→ Selected extract:
[Start of Attachment]

Integral AQAL theory of change model for DEI

Guiding questions may include:

  • What does collaboration between other sectors and entities look like currently?

  • What policies, structures, or changes in the environment can offer better capacity for diversity to be embraced and enhanced within the workplace?

  • What are the overarching barriers in the political, social, or economic contexts to equity experienced in the workplace?

  • How democratic and inclusive is the environment in which the organization operates?

  • How does the environment impact to what degree various individuals and groups feel free to express themselves or their ideas in the workplace?

  • What are the factors that influence the existence of the dominant culture/s?

  • How can the workplace engage with other groups or institutions to create safer, more equitable spaces in this larger context?

Exploring the broader context is meant to ascertain the impact of macro level drivers on well-being of individuals and groups in an organization. Researching and inquiry into macro level drivers and dynamics also allow for understanding how leaders in the organization might consider addressing those drivers that serve to widen the gaps of inequity or serve to exclude and repress groups while potentially also privileging others. Such analysis can provide insights into how to shift systems towards greater inclusion, equity, and sense of well-being.

Conclusion and Key Chapter Takeaways

This chapter offers a framework for embracing DEI (and JEDDI) in view of creating greater well-being and optimal performance in the workplace and for identifying how shifts towards greater diversity, equity, and inclusion might be created. This chapter offers five key takeaways for workplaces, whether for-profit or non-profit, locally oriented, or global, as well government, activist, or educational. The examples of inquiry questions are only to provide ideas for exploring how to create diverse, equitable, and inclusive ways of seeing, being, and practice. The takeaways of this chapter are as follows:

  1. 1.

[End of Attachment]

→ Entries shown:
[Start of Attachment]

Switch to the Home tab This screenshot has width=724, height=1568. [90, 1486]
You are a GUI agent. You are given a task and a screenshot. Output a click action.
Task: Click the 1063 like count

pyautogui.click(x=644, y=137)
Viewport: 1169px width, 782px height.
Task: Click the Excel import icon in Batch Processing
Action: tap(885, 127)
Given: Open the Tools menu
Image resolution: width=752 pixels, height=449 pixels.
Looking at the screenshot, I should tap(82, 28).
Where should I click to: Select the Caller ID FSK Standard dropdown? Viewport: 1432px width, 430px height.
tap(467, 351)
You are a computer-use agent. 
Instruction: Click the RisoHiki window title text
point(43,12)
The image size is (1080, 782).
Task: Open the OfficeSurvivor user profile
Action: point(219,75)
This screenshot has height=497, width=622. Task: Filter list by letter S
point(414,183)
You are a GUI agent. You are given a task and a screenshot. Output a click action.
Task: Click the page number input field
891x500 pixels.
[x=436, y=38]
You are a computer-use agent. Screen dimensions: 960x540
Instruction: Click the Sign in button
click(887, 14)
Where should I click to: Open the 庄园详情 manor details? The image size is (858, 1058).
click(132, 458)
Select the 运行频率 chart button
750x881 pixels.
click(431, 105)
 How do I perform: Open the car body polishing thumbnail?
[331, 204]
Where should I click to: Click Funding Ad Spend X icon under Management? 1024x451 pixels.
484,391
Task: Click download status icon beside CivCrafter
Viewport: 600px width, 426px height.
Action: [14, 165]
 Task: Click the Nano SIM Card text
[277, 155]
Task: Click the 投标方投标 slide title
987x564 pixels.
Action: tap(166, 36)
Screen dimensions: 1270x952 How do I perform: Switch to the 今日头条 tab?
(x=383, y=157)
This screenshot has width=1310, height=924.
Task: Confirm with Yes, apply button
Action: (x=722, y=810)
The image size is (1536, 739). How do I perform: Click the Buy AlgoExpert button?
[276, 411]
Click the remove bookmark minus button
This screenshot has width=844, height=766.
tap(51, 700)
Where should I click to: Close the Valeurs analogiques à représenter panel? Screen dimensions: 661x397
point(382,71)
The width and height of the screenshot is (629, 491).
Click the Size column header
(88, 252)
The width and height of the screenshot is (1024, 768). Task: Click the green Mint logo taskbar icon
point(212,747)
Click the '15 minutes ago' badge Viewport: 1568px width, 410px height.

[End of Attachment]

→ Requirement A:
Translate this sentence from the text on the AQAL theory of change for DEI into Spanish: "Such analysis can provide insights into how to shift systems towards greater inclusion, equity, and sense of well-being."
→ Requirement B:
In the text on the AQAL theory of change for DEI, how many key takeaways does the chapter say it offers for workplaces?
→ Requirement C:
Continue the text on the AQAL theory of change for DEI from where it stops.

→ Final answer A:
Dicho análisis puede ofrecer ideas sobre cómo transformar los sistemas hacia una mayor inclusión, equidad y sensación de bienestar.

→ Final answer B:
Five.

→ Final answer C:
    Through the creation of DEI/JEDDI initiatives within workplaces, organizations can play a key role in creating safer, more equitable, and inclusive spaces where individuals might, as a result, experience a greater sense of well-being. Such can lead to optimal performance of the organization.

  2. 2.

    Creating DEI/JEDDI initiatives within workplaces is a foundation for the creation of planetary health, given that the health and well-being of all supports the enhancement of health and well-being in the larger, macro-level, socio-economic and political spaces, and given that all is connected, from systems and traditional knowledge perspectives.

  3. 3.

    A holistic lens to EDI/JEDDI in the workplace is critical for a sustainable and effective path to equity and inclusion. Such can be served by applying the Integral framework. This framework allows one to map change from the individual to the collective to the macro-level spaces.

  4. 4.

    Organizational leaders, therefore, require the systems thinking and practical steps for implementing DEI within their organizations for positive impact on the larger social and planetary systems.

  5. 5.

    No one perspective, whether the subjective, culture, behavioral, or systems, alone can be sufficient to addressing DEI/JEDDI.

Reflective Questions

  1. 1.

    Why is focusing on leading change beginning with the self a critical first step to DEI/JEDDI initiatives?

  2. 2.

    What are some key examples of actions and behaviors that align to DEI/JEDDI initiatives and what two further examples might be added?

  3. 3.

    What are some examples of how one might shift a hierarchical culture in which groups are marginalized and racialized?

  4. 4.

    What political, cultural, economic, or environmental drivers might impede the workplace’s ability to shift to greater equity and inclusion and how might these be navigated?

  5. 5.

    What is the relationship of DEI/JEDDI initiatives within the workplace to planetary health?